## Set task 1
According to the post on Whiteness as Property, which two court cases does Harris discuss?

## Passage given
⁂

Category: WK3: Settler Colonialism – Property

  • Sophia Vasquez

    In Whiteness as Property, Professor Cheryl I. Harris examines how “whiteness” functions as an exclusive property right in the United States, one that has been legally protected and upheld for a select few. She discusses two landmark cases, Plessy v. Ferguson and Brown v. Board of Education, to demonstrate how legal systems have shaped and maintained the concept of whiteness.
    In Plessy, the ruling reinforced the idea that whiteness was a privileged status, making it clear that whiteness was not just a matter of physical appearance, but something more intangible and powerful. This case created a legal protection that effectively upheld racial inequality, even if it did not explicitly define whiteness. Later, Brown v. Board of Education overturned Plessy by declaring segregation in public schools unconstitutional. However, Harris argues that Brown still left ambiguity about what equity really meant in relation to the concept of “whiteness.” By avoiding a clear definition of whiteness, the ruling prevented a broader, more inclusive understanding that might have challenged the racial status quo. This lack of definition allowed systemic inequalities to persist, including in education, where disparities remained even after Brown. Through both these cases, we are able to see the importance and power of ambiguity in law because it creates space to delegitimize people of color and preserve and empower “whiteness”.
    Harris also offers a specific definition of Affirmative Action: “a principle, internationally recognized based on a theory of rights and equality…[it] calls for equalizing treatment by redistributing power and resources in order to rectify inequities and to achieve real equality” (1788). This definition expanded my understanding of Affirmative Action. I had often been told it was simply about diversifying spaces, but I had never fully grasped its role in dismantling the systemic exclusion of people of color. Affirmative Action was not just about representation, it was about redistributing power and challenging the foundations of “whiteness.” Although the article was written some time ago, the recent removal of Affirmative Action in higher education highlights how the US continues to protect the exclusivity of “whiteness.” The dismantling of these policies further demonstrates that Affirmative Action was effective in challenging the legitimacy of racial hierarchies and pushing for real equity but the US system did not want that, they wanted a fake bandage.

⁂

## Raw records

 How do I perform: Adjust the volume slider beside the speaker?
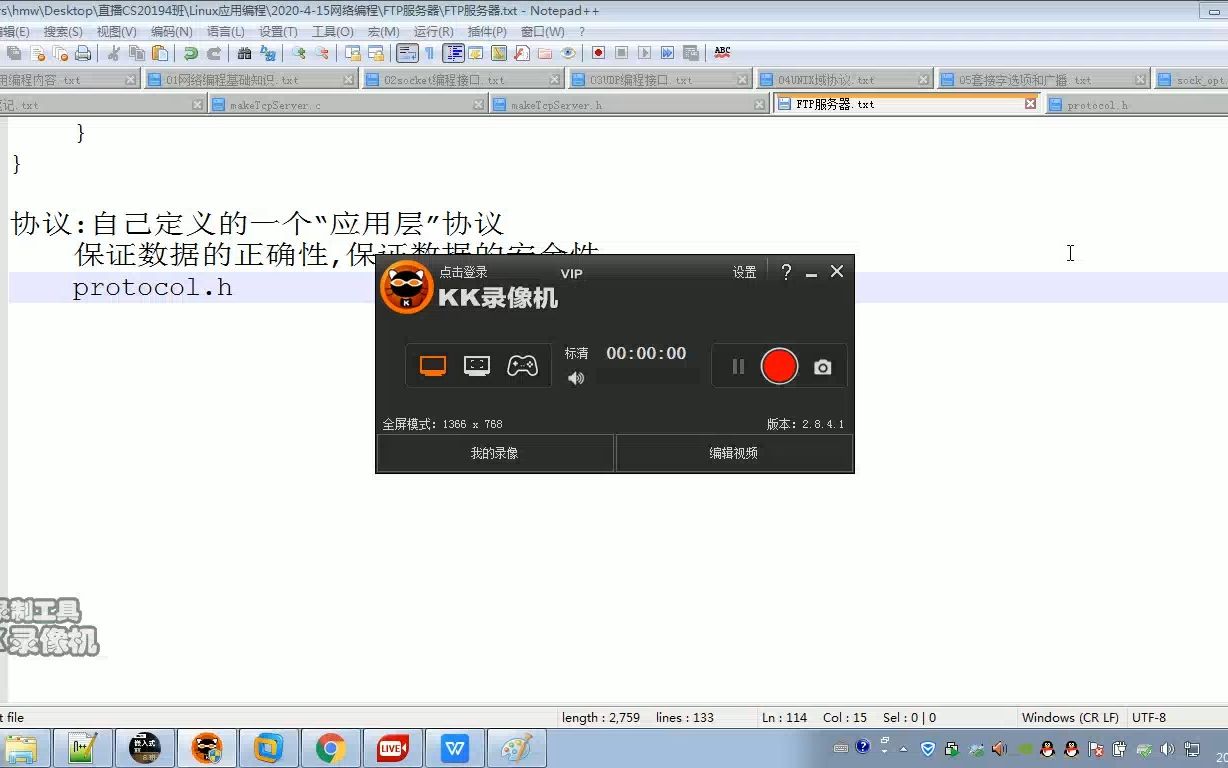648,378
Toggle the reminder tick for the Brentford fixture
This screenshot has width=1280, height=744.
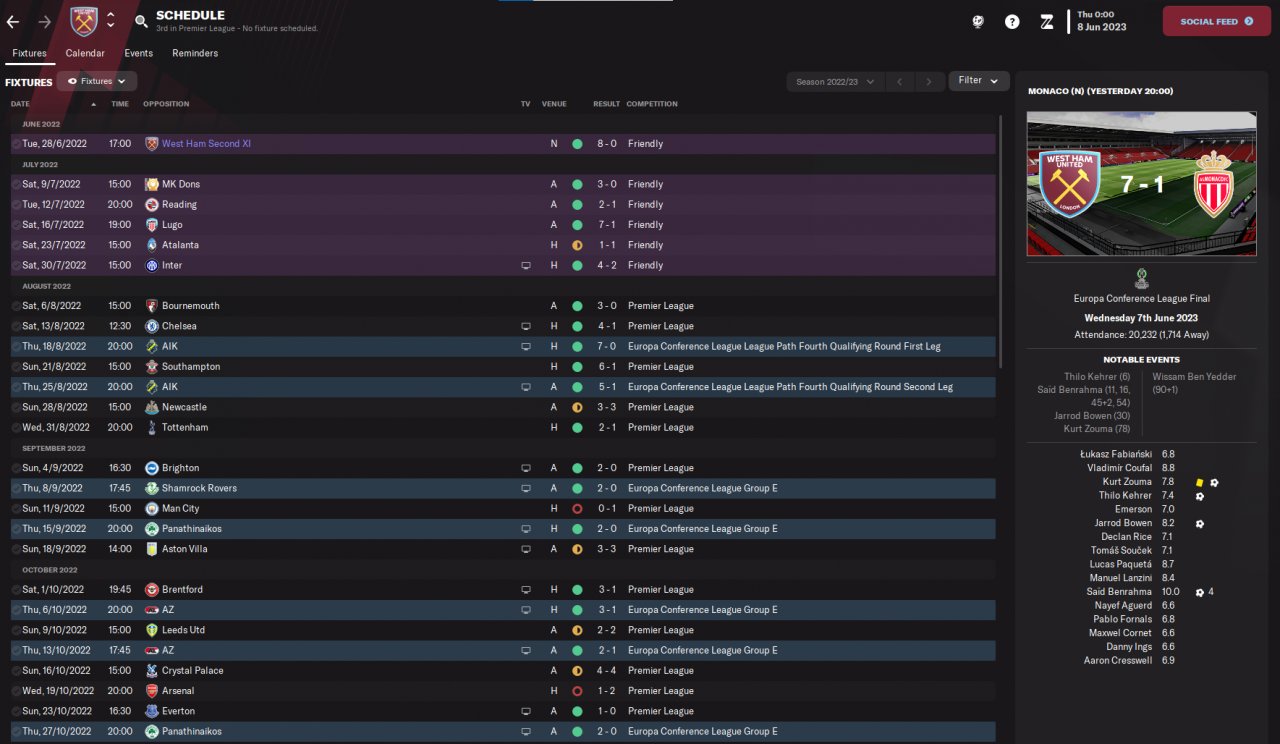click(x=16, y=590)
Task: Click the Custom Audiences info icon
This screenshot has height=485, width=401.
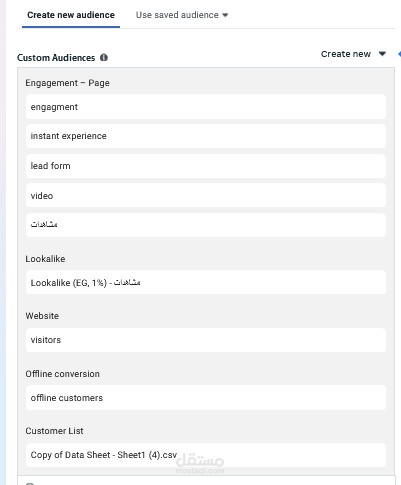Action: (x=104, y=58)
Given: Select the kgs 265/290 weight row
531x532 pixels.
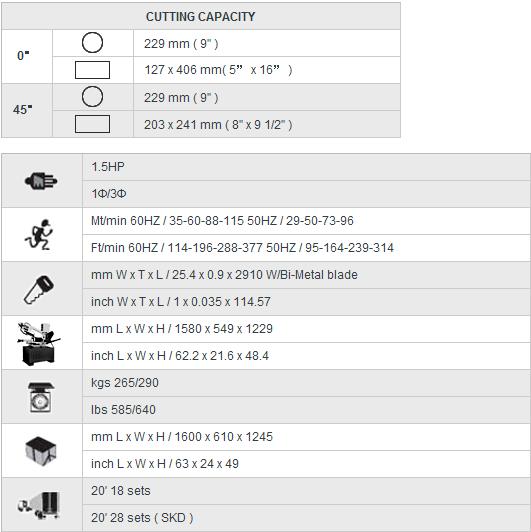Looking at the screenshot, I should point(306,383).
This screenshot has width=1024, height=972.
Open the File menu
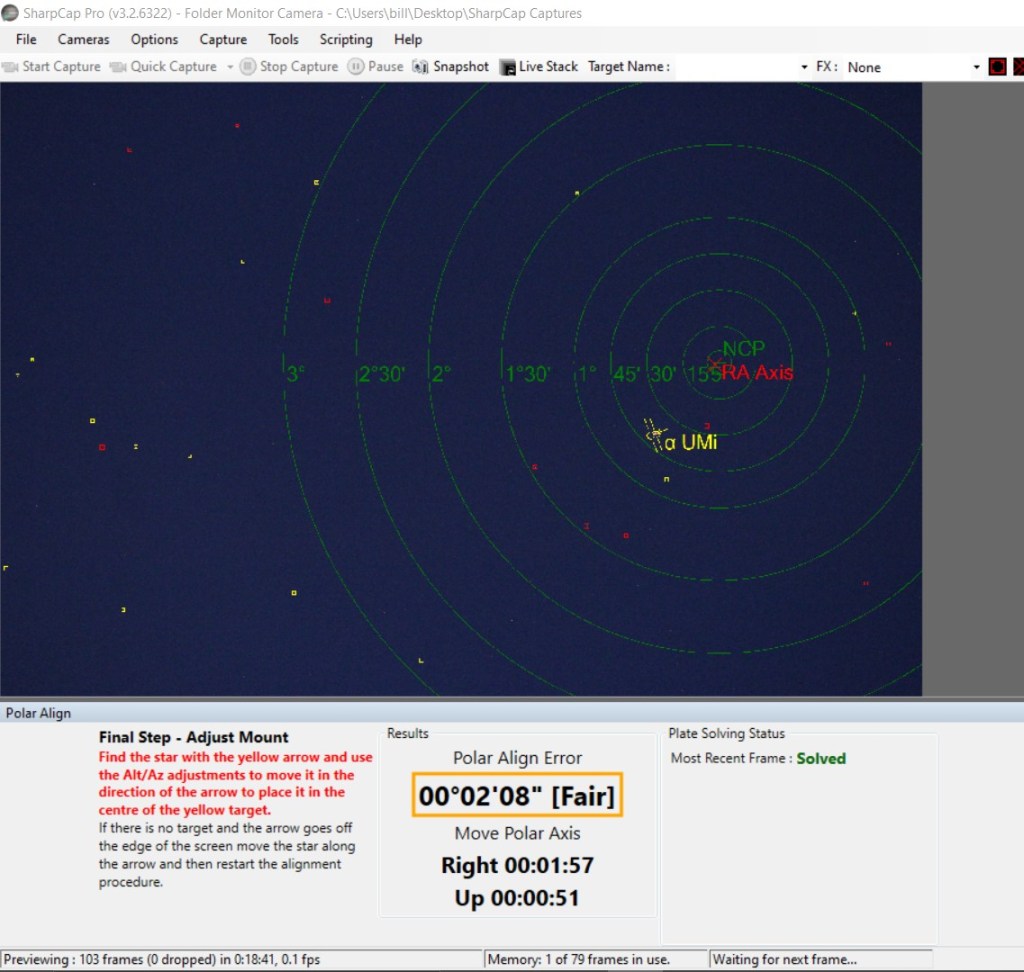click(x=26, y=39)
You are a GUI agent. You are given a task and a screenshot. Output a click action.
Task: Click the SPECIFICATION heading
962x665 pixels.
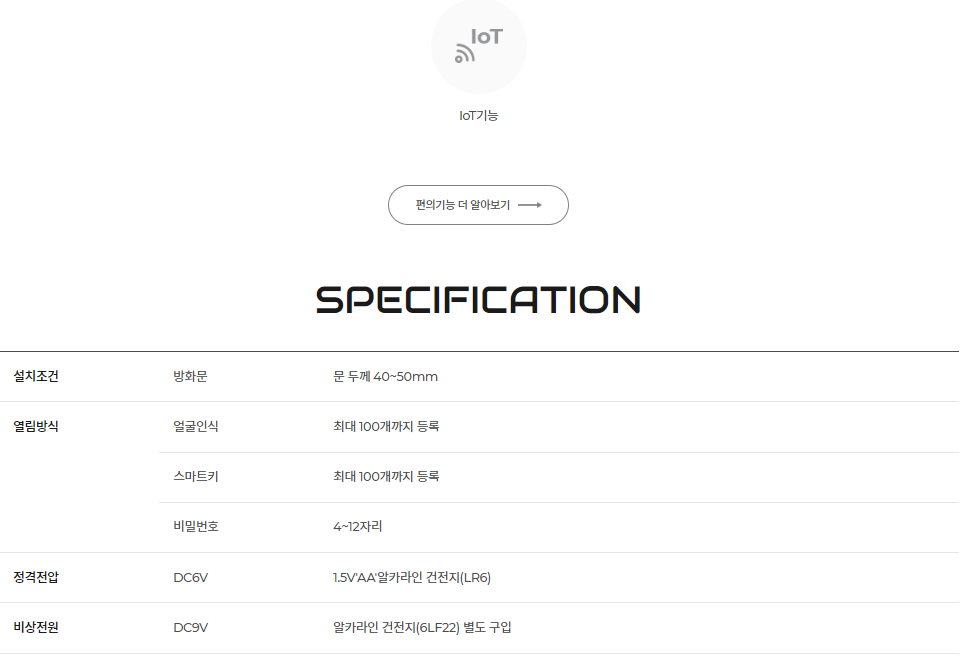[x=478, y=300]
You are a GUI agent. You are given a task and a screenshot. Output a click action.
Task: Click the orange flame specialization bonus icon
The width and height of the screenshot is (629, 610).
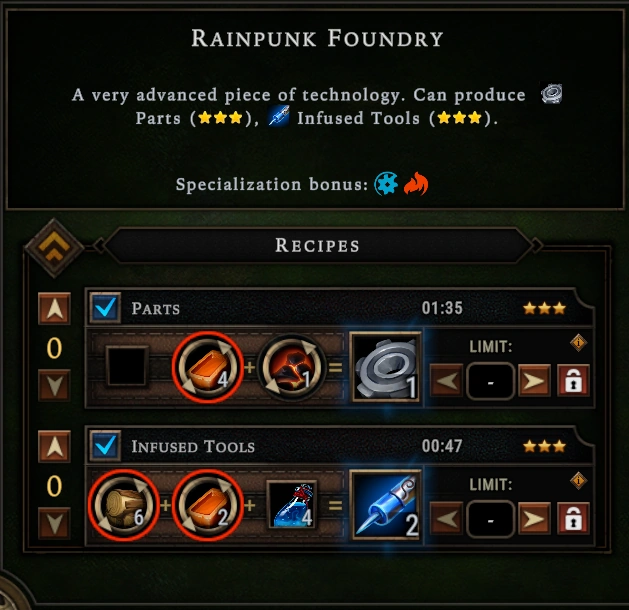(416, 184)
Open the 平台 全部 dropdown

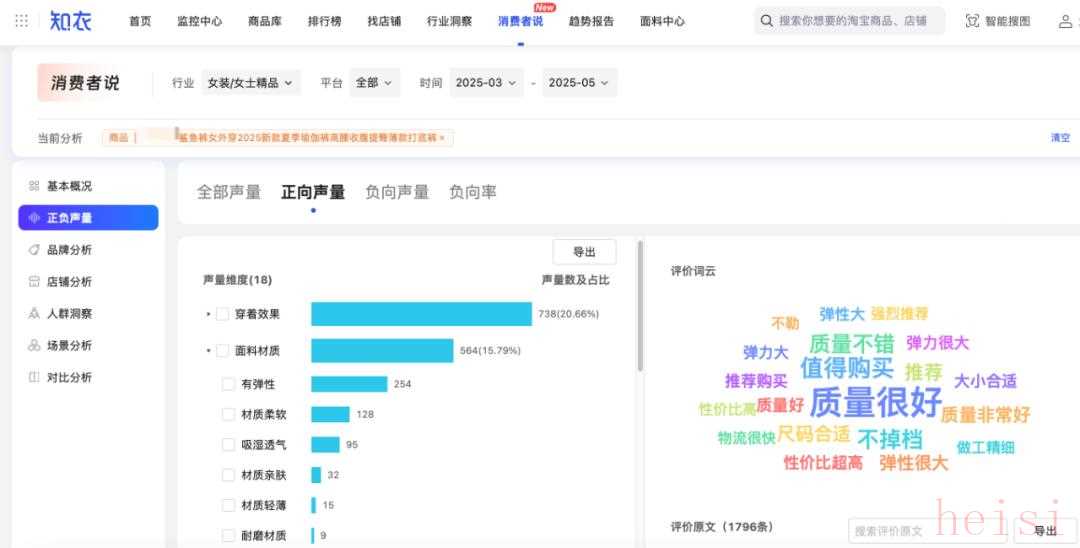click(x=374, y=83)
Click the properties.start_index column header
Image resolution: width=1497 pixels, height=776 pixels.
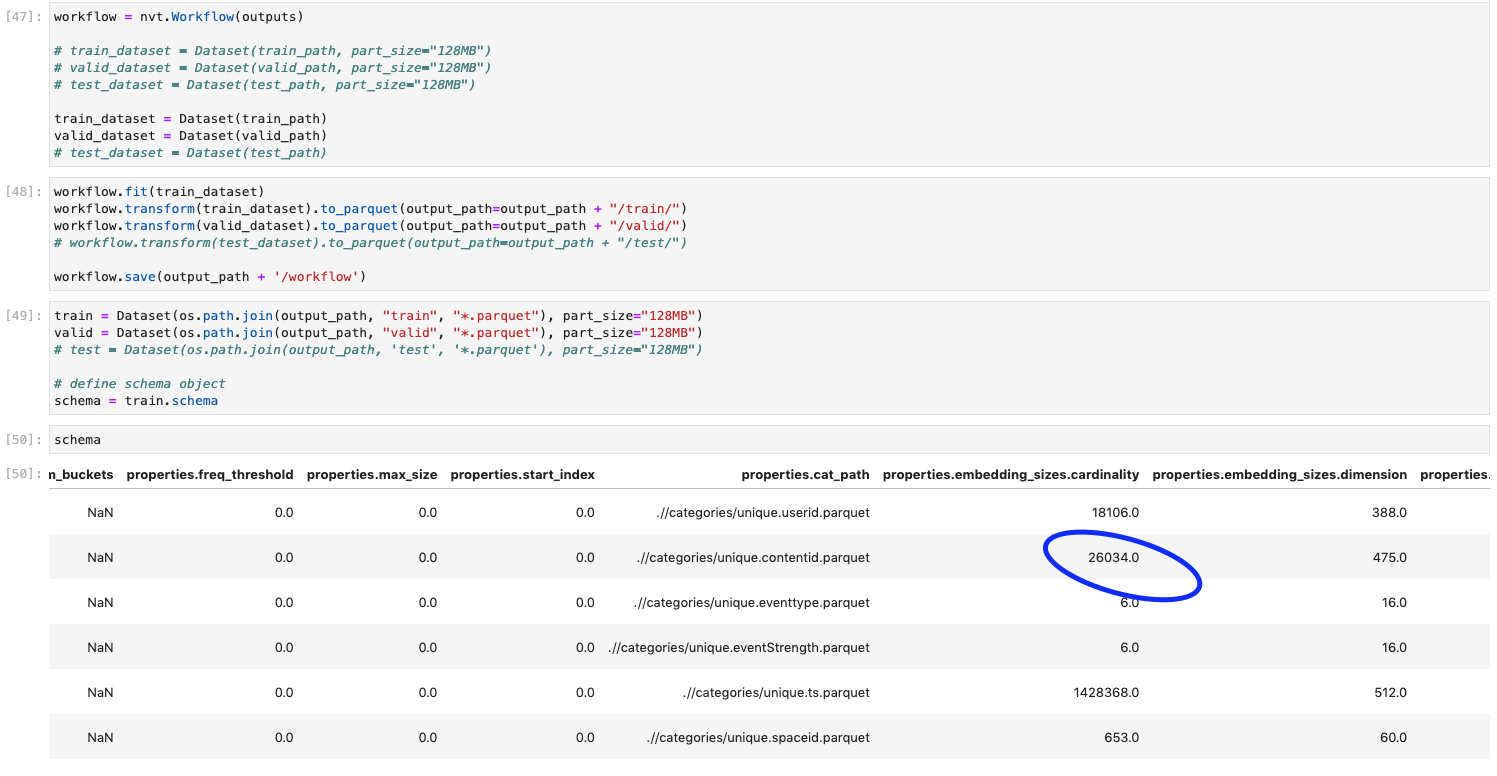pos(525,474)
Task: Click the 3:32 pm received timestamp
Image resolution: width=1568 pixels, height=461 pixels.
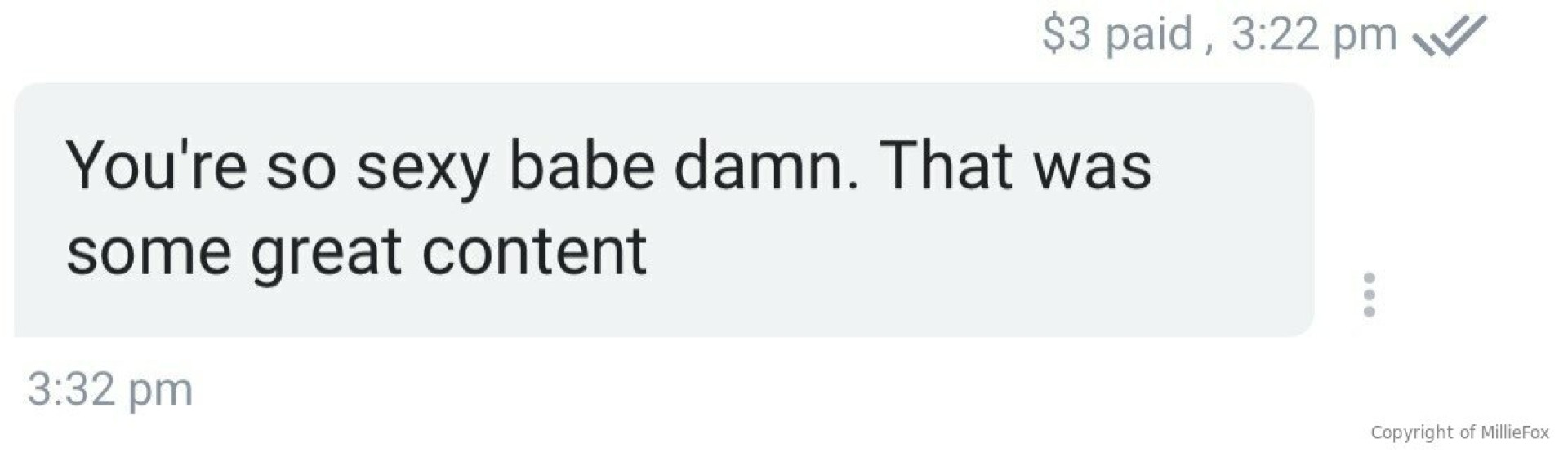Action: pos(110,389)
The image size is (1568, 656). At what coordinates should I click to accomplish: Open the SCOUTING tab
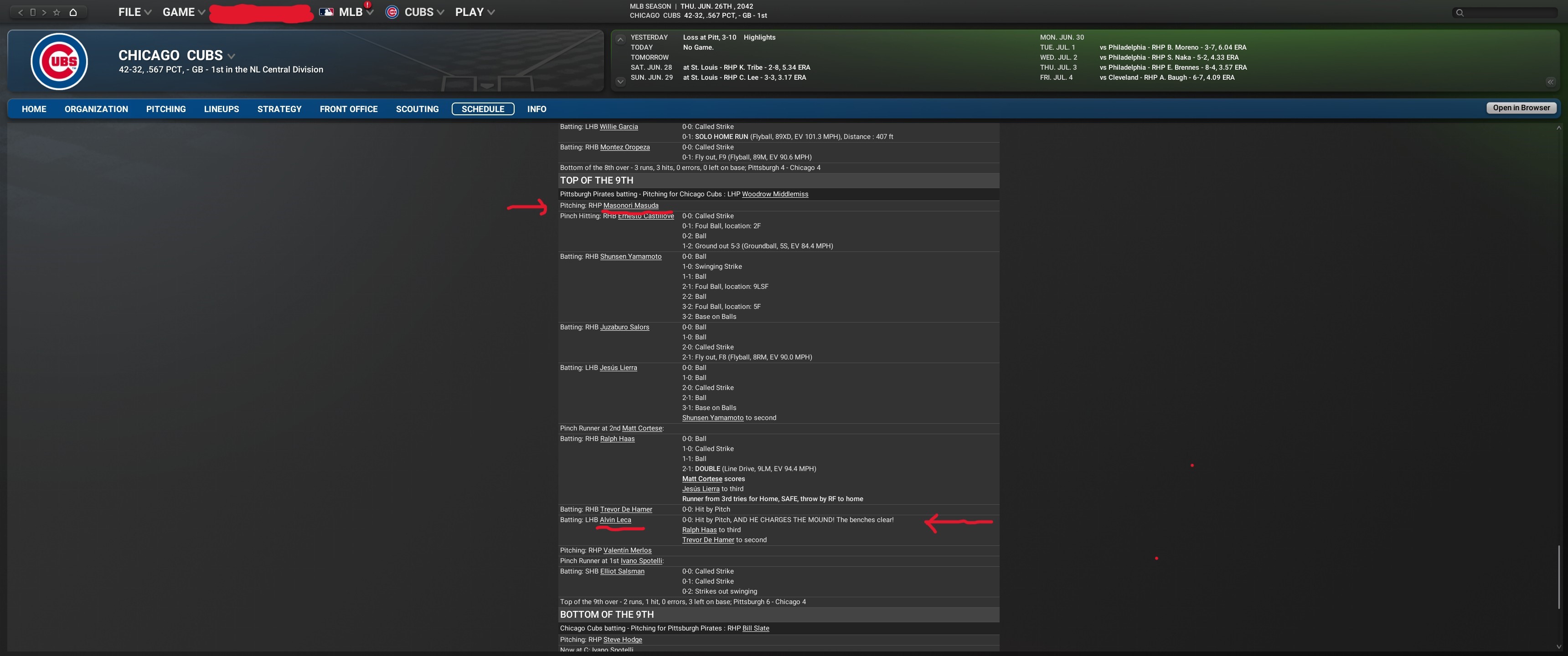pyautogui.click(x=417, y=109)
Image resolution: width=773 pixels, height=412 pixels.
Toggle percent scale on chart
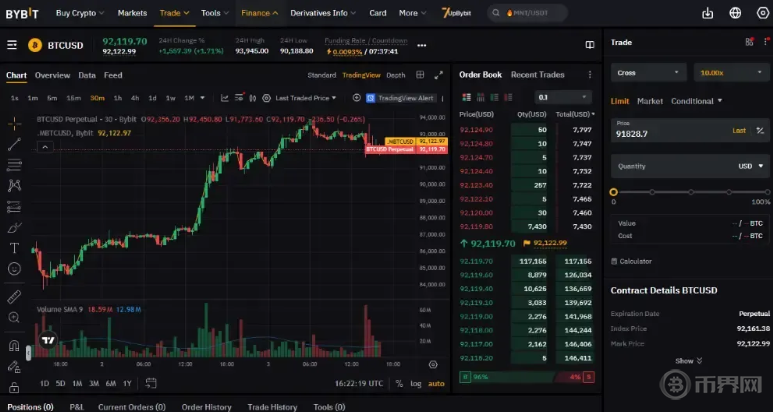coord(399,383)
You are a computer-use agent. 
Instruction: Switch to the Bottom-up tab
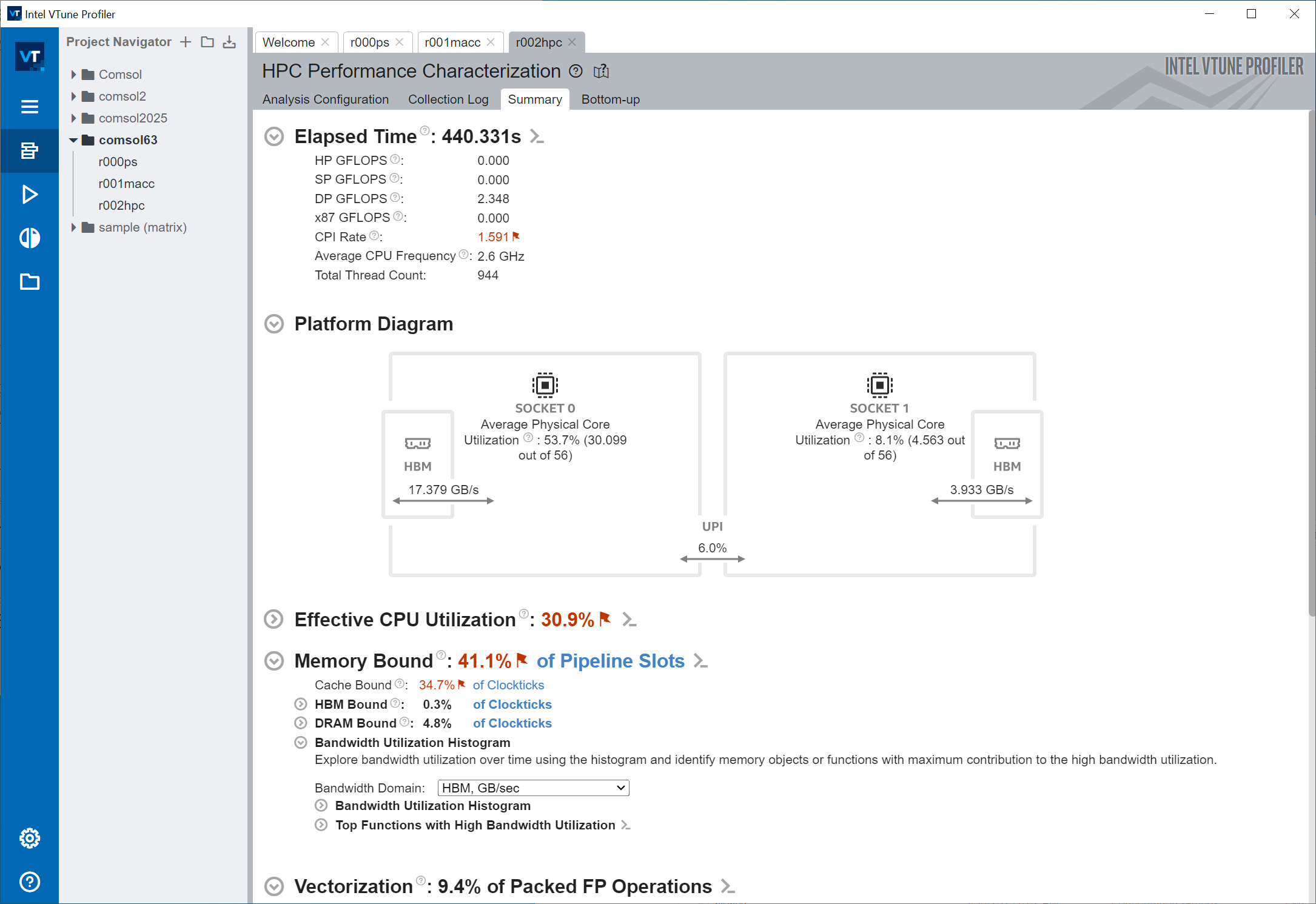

⁂

## Set task 2
Render the stretch from the start of the rows through the line that contains "Action: (x=104, y=58)" as a Markdown table with columns n and Line, holding a running number and the line. Drop blank lines and leave the pictures out.

## Task output 1
Plessy v. Ferguson and Brown v. Board of Education.

## Task output 2
| n | Line |
|---|---|
| 1 |  How do I perform: Adjust the volume slider beside the speaker? |
| 2 | 648,378 |
| 3 | Toggle the reminder tick for the Brentford fixture |
| 4 | This screenshot has width=1280, height=744. |
| 5 | click(x=16, y=590) |
| 6 | Task: Click the Custom Audiences info icon |
| 7 | This screenshot has height=485, width=401. |
| 8 | Action: (x=104, y=58) |